■ **Task brief**:
Would you please copy each line below that includes the string "will"?

■ **Supplied entries**:
━━━━━━━━━━━━━━━━━━━━━━━━━━━━━━
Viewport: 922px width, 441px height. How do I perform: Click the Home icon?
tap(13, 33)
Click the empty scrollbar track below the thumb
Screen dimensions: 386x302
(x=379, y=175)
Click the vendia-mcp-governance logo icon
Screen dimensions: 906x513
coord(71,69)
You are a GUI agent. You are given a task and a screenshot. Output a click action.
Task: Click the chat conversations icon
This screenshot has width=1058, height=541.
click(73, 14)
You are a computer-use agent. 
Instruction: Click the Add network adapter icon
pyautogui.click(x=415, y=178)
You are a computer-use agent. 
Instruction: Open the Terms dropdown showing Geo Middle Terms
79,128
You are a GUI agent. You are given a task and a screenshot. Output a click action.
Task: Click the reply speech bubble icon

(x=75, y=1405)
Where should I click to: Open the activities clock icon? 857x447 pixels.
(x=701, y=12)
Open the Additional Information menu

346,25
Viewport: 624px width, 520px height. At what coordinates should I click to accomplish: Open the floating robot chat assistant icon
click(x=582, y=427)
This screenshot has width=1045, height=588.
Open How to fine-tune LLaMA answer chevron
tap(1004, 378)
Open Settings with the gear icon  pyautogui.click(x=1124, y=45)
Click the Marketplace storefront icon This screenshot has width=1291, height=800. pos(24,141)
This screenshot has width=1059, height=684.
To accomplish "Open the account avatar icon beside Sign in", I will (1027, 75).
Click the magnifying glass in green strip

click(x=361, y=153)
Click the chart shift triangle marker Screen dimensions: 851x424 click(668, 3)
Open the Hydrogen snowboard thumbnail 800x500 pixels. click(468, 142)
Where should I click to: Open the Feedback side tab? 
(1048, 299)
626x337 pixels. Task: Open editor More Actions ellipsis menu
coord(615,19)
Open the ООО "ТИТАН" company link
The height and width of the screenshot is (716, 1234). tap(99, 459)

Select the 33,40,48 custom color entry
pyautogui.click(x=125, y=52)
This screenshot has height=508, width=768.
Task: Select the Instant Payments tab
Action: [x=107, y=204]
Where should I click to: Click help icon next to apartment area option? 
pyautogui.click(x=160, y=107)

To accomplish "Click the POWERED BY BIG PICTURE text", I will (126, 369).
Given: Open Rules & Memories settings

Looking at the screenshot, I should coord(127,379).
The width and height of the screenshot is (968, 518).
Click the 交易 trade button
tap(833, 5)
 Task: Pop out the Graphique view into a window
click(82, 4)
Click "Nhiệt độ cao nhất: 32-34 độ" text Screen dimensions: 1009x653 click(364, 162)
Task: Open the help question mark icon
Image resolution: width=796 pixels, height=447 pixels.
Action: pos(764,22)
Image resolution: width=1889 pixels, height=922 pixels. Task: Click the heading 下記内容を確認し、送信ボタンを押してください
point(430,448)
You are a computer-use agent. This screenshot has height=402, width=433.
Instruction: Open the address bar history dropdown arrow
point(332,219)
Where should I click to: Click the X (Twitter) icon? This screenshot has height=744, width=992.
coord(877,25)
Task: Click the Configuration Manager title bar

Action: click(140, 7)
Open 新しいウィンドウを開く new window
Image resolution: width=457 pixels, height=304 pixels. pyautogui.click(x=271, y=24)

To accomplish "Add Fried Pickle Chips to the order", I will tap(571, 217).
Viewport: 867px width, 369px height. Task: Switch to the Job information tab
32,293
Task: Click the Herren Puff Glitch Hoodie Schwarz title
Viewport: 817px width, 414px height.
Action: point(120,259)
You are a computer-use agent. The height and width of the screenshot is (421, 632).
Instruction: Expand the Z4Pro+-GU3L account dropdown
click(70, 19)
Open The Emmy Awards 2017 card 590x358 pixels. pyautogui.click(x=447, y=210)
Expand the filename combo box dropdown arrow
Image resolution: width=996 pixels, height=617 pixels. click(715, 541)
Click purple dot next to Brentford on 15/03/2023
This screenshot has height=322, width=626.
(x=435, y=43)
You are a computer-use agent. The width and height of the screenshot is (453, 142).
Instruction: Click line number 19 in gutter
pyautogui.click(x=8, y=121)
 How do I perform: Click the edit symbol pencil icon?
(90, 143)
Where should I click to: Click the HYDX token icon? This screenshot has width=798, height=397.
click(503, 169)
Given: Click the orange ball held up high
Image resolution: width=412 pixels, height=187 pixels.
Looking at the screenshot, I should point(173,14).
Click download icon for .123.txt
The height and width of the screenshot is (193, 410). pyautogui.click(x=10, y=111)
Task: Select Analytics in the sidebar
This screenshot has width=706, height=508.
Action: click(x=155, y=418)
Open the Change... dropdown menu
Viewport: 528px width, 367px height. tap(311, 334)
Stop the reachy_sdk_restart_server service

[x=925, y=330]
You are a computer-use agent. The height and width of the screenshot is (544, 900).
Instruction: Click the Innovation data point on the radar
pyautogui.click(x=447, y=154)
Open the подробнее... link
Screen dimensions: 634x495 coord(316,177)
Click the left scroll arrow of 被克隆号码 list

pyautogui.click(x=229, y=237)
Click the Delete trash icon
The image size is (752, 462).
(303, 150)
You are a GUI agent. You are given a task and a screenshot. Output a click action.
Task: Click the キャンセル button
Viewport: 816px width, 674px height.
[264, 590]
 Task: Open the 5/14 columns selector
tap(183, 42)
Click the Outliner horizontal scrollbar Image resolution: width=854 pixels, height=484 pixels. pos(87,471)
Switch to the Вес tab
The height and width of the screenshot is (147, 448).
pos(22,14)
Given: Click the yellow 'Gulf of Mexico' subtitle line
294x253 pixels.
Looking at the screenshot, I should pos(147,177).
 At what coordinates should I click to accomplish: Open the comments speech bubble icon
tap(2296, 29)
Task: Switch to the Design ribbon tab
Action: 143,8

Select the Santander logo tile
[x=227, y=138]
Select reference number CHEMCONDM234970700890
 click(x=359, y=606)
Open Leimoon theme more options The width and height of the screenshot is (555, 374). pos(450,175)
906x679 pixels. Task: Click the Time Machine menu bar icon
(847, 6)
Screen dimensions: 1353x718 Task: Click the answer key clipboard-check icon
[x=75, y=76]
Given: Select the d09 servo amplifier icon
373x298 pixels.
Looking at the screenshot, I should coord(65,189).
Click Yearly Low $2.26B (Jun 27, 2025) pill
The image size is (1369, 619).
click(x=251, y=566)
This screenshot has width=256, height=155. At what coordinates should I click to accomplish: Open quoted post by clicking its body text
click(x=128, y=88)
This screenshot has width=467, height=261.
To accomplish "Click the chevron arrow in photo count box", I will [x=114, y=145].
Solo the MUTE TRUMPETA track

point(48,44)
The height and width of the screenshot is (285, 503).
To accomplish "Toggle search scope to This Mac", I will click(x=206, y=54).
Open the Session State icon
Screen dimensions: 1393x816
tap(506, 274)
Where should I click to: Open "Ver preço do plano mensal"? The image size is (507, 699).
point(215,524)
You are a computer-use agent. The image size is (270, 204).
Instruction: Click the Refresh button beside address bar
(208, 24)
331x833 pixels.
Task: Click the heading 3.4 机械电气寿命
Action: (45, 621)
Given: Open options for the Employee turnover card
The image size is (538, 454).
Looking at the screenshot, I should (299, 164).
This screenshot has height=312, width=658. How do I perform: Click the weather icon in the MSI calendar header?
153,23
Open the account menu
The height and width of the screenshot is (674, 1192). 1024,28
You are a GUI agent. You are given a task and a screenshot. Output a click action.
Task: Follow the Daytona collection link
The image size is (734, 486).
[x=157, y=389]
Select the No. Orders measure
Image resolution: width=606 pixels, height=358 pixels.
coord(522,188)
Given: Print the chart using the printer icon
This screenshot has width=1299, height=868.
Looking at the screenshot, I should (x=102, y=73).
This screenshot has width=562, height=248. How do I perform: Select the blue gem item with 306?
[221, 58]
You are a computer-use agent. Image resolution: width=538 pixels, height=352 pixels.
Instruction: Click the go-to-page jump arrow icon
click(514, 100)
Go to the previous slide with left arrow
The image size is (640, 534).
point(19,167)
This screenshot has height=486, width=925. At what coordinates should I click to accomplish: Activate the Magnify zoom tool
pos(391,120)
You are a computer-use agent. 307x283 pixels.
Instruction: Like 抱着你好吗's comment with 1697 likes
━━━━━━━━━━━━━━━━━━━━━━━━━━━━━━
■ **Response**:
To accomplish "Open the account avatar icon beside Sign in", I will (1027, 75).
To accomplish "Click the POWERED BY BIG PICTURE text", I will (126, 369).
To accomplish "Add Fried Pickle Chips to the order", I will tap(571, 217).
To accomplish "Click the chevron arrow in photo count box", I will [x=114, y=145].
To accomplish "Toggle search scope to This Mac", I will click(x=206, y=54).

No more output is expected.